Human longevity is a complex trait, and to disentangle its basis has a great theoretical and practical consequences for biomedicine. The genetics of human longevity is still poorly understood despite several investigations that used different strategies and protocols. Here, we argue that such rather disappointing harvest is largely because of the extraordinary complexity of the longevity phenotype in humans. The capability to reach the extreme decades of human lifespan seems to be the result of an intriguing mixture of gene-environment interactions. Accordingly, the genetics of human longevity is here described as a highly context-dependent phenomenon, within a new integrated, ecological, and evolutionary perspective, and is presented as a dynamic process, both historically and individually. The available literature has been scrutinized within this perspective, paying particular attention to factors (sex, individual biography, family, population ancestry, social structure, economic status, and education, among others) that have been relatively neglected. The strength and limitations of the most powerful and used tools, such as genome-wide association study and whole-genome sequencing, have been discussed, focusing on prominently emerged genes and regions, such as apolipoprotein E, Forkhead box O3, interleukin 6, insulin-like growth factor-1, chromosome 9p21, 5q33.3, and somatic mutations among others. The major results of this approach suggest that (1) the genetics of longevity is highly population specific; (2) small-effect alleles, pleiotropy, and the complex allele timing likely play a major role; (3) genetic risk factors are age specific and need to be integrated in the light of the geroscience perspective; (4) a close relationship between genetics of longevity and genetics of age-related diseases (especially cardiovascular diseases) do exist. Finally, the urgent need of a global approach to the largely unexplored interactions between the 3 genetics of human body, that is, nuclear, mitochondrial, and microbiomes, is stressed. We surmise that the comprehensive approach here presented will help in increasing the above-mentioned harvest.

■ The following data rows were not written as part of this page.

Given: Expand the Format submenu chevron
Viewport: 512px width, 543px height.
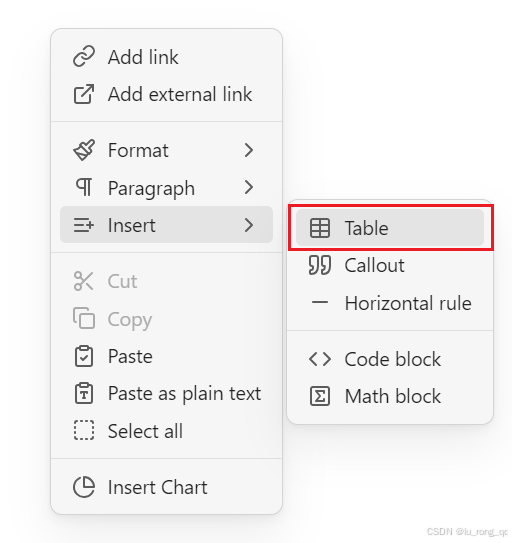Looking at the screenshot, I should tap(249, 150).
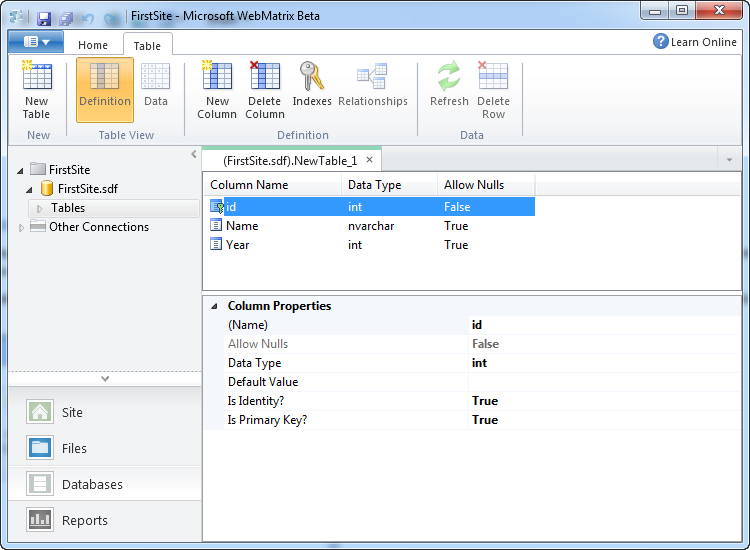
Task: Switch to Data table view
Action: (156, 89)
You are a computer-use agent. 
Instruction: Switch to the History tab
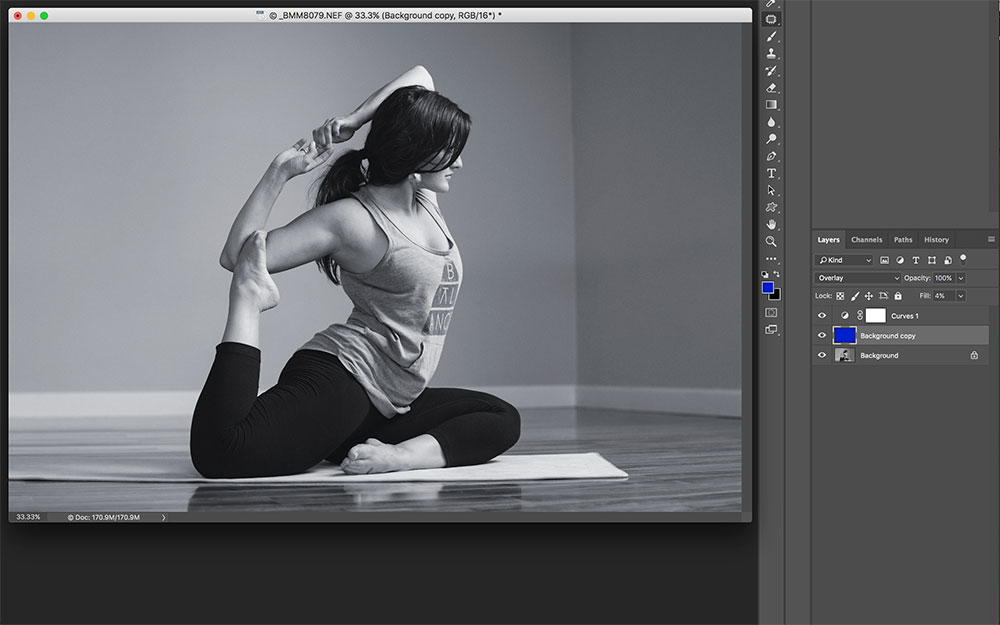point(936,240)
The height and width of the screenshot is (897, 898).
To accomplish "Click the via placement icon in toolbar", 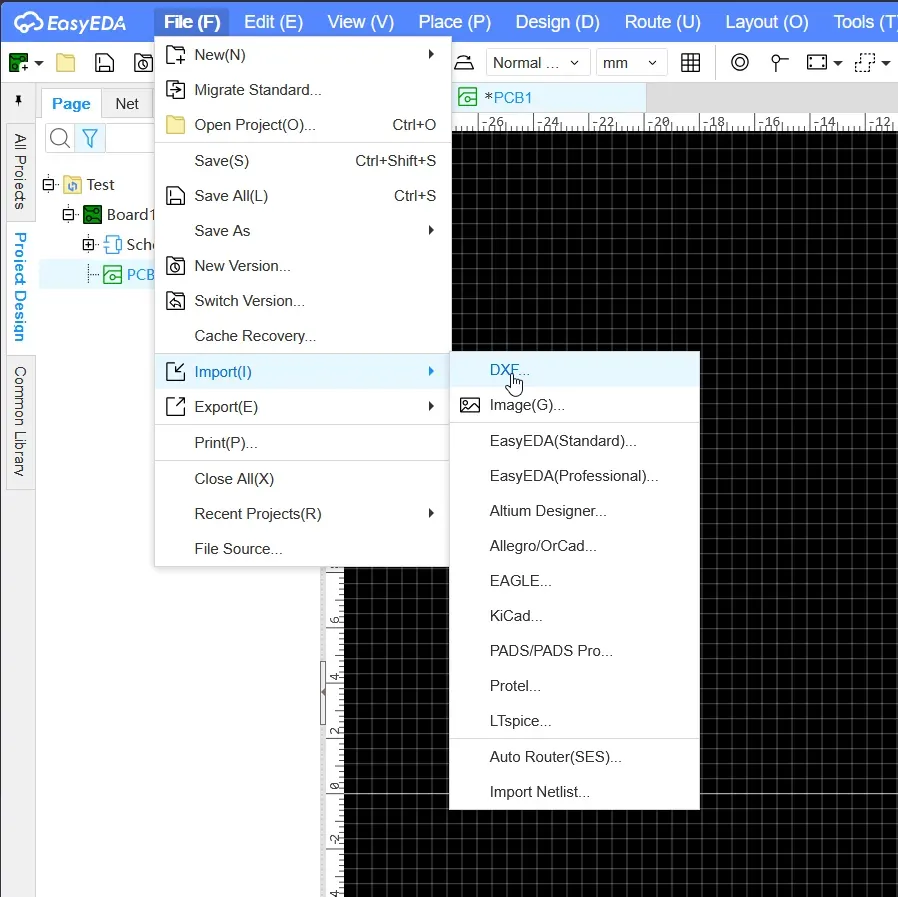I will coord(740,63).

人类的长寿是一个复杂的特征,对于生物医学来说,要理清其基础具有重大的理论和实践意义。尽管已经进行了多次不同策略和方案的研究,但人类长寿的遗传学仍然知之甚少。在这里,我们认为,之所以没有取得令人满意的结果,主要是因为人类长寿表型的复杂性。达到人类寿命极端的几十年的能力似乎是基因-环境相互作用的有趣混合的结果。因此,人类长寿的遗传学在这里被描述为一种高度依赖背景的现象,处于新的综合、生态和进化视角内,并呈现出一种动态的过程,无论是在历史上还是个人层面上。在这种观点下,对现有文献进行了仔细审查,特别关注了一些相对被忽视的因素(性别、个人传记、家庭、人口祖先、社会结构、经济地位和教育等)。讨论了最强大和最常用的工具(如全基因组关联研究和全基因组测序)的优缺点,重点关注了突出出现的基因和区域,如载脂蛋白 E、叉头框 O3、白细胞介素 6、胰岛素样生长因子 1、9p21 染色体、5q33.3 以及体细胞突变等。这种方法的主要结果表明:(1) 长寿的遗传学具有高度的种群特异性;(2) 小效应等位基因、多效性和复杂的等位基因定时可能起着主要作用;(3) 遗传风险因素是特定于年龄的,需要根据衰老科学的观点进行整合;(4) 长寿遗传学与与年龄相关的疾病(尤其是心血管疾病)的遗传学之间存在密切关系。最后,强调了迫切需要对人类身体的核、线粒体和微生物组这三种遗传学之间的广泛未探索的相互作用采取全球方法。我们推测,这里提出的综合方法将有助于增加上述收获。